A program of the Center for Inquiry
The problem of immigration and supply of supporting Earth resources can be expressed simply in the fact that more people use more resources. The physical standard of living is a function of how many resources each individual can command, either directly or indirectly.
Appointed by the president of the United States to consider the matter of optimum size of U.S. population, the Rockefeller Commission in 1972 reported that there was no advantage to having more people. At that time, U.S. population was 232 million. It is now 320 million and still growing, for each year the United States takes in more immigrants than all the rest of the world’s countries combined. U.S. population is projected to grow to 442 million by 2050 (Population Reference Bureau World Population Chart, 2012). Almost all this growth is due to immigration.
The two most important Earth resources to support population are fertile soil and fresh water. Nowhere is the problem of supplying these resources to a growing population better illustrated than in what is now our most populous state, California. Most Californians are barely reproducing themselves, but many immigrant families are averaging as many as three children. Now with 38 million people, at the current rate of growth, the California Department of Finance, Division of Demography, projects population will be 54 million by 2040. In 1970, the state’s population was less than 20 million. Nearly all of California’s population growth in just the last ten years was due to immigration and births to foreign-born women. California, since 2010, has grown by 951,000 people, and in just one year, from 2012 to 2013, it grew by 332,000. The percentage of California’s population composed of immigrants grew from 9 percent in 1970 to 27 percent in 2008.

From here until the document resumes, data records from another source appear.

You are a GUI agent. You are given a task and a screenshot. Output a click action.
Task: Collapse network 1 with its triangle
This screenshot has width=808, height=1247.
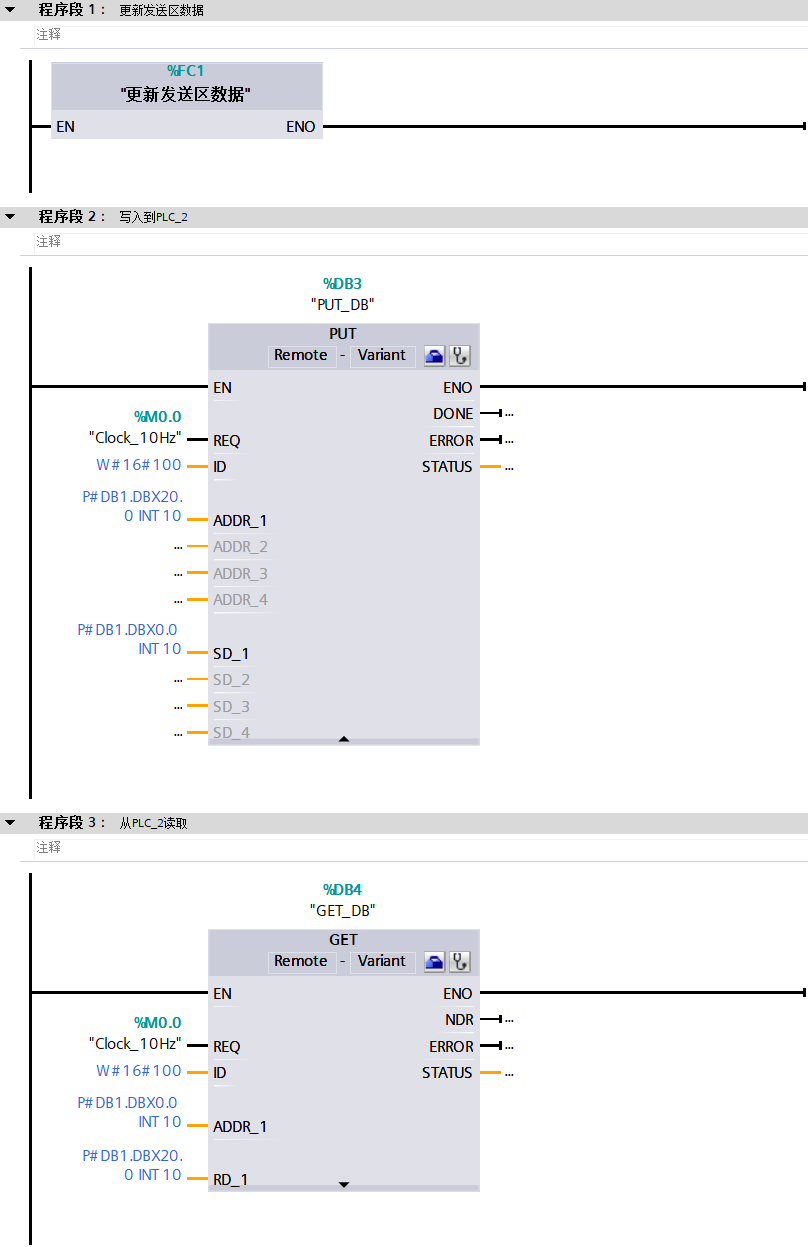click(10, 10)
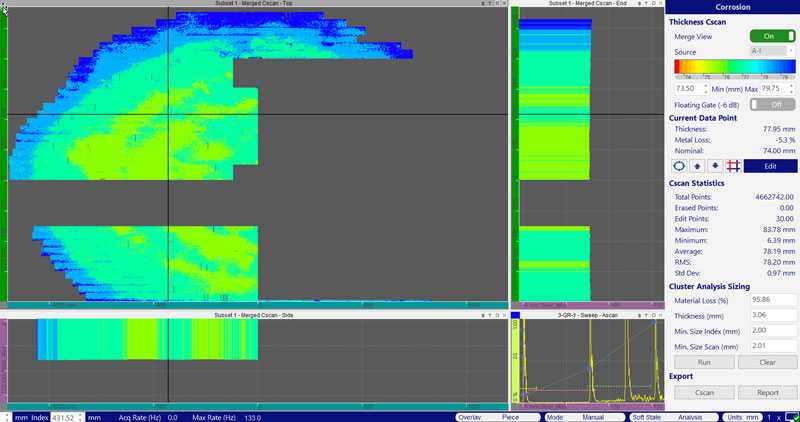Image resolution: width=800 pixels, height=422 pixels.
Task: Click the down arrow data point icon
Action: coord(714,166)
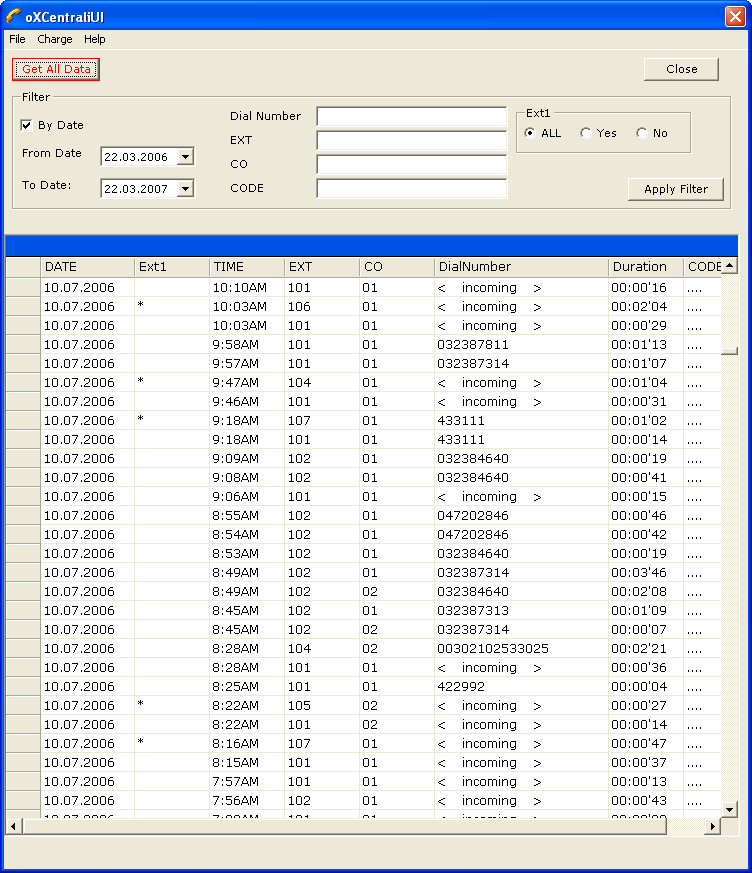Focus the Dial Number input field
This screenshot has width=752, height=873.
tap(411, 117)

Population pressures now consume about 50,000 acres of California farmland per year. One of every six acres developed in California since the time of the Gold Rush (1849) has been paved over between 1990 and 2004. This process continues in the most agriculturally productive area in the United States, the San Joaquin Valley, where Sacramento and cities farther to the south expand. The American Farmland Trust notes that the underlying cause of farmland loss in California is rapid population growth. Asphalt is the last farmland “crop.” As the valley produces about half the fruits and vegetables for the United States, the impact of this problem will be felt in grocery supplies in many other parts of the country.
A desert is defined as a region receiving less than ten inches of precipitation a year. The Los Angeles basin and adjacent lowland regions receive only about eight inches annually. Here the water supply situation has become increasingly acute as population and corresponding water demands continue to grow. Over the years, this demand has been met in many ways. Documented by Mark Reisner’s Cadillac Desert, the Owens Valley water supplies, once making possible Owens Lake, now a dusty flat, have been appropriated to serve Los Angeles. Farther north, along the eastern flank of the Sierra Nevada, many stream banks now display the sign “Property of Los Angeles Water and Power.” Farther to the north, Mono Lake, an ecologically sensitive area important to waterfowl, was saved in its present reduced form from Southern California’s water demands only by vigorous efforts of environmental groups.
However, to meet growing demands from the increasing population of Southern California, there is a proposal that a tunnel be made to carry some of the water from northern California’s Sacramento River beneath the Sacramento Delta and on to the south. If this were done, it would have a major negative ecological impact on both the agricultural and wildlife resources of the delta, the fish populations, including salmon, being especially adversely affected. In nature, you cannot do just one thing. Everything is connected to everything else.
California draws its water supplies from many sources, including the Colorado River. Water allocations exceed the annual flow of the river, which now barely, and at times not at all, reaches its delta area at the head of the Gulf of Lower California. The viability of the delta now is much diminished.
Exacerbating the problem of Colorado River water (that no legislative action can cause to increase) is the continuing growth of population along the eastern front range of the Rocky Mountains. Denver now, by means of a pipeline, draws water from the Colorado River headwaters west of the Continental Divide, across the divide to supply its growing population.
Farther east in the western Great Plains, the Ogallala Aquifer that has historically supported the extensive irrigated agriculture of the region is now being greatly overdrawn. The situation is described by the Kansas Geological Survey as analogous to a bank account where by natural recharge a dime is being deposited and we are withdrawing a dollar. In the southernmost portion of the geographic extent of the aquifer, in north Texas, some 15,000 acres are no longer farmed as the depleted aquifer cannot now economically provide the needed irrigation waters. Everywhere, across the United States, natural resources are under assault by the growing population. The United States is now the third most populous nation in the world, only behind India and China. It is projected to continue to retain that position through at least 2050, due almost entirely to immigrants and their descendants. As the Rockefeller Commission clearly concluded, the United States does not need any more people.
Population growth is now exacerbating nearly every environmental problem in the U.S., and tends to erase any gains made from conservation and technological advances. With its diminishing vital base of fertile soil and fresh water supplies, the U.S. is now in an unsustainable ecological situation about which everyone should be concerned.
Walter Youngquist, PhD, is a consulting geologist who has studied the relationship between Earth’s resources and its population in over seventy countries. A fellow of the Geological Society of America and the American Association for the Advancement of Science, he is the author of GeoDestinies. This article is reprinted with permission from The Social Contract.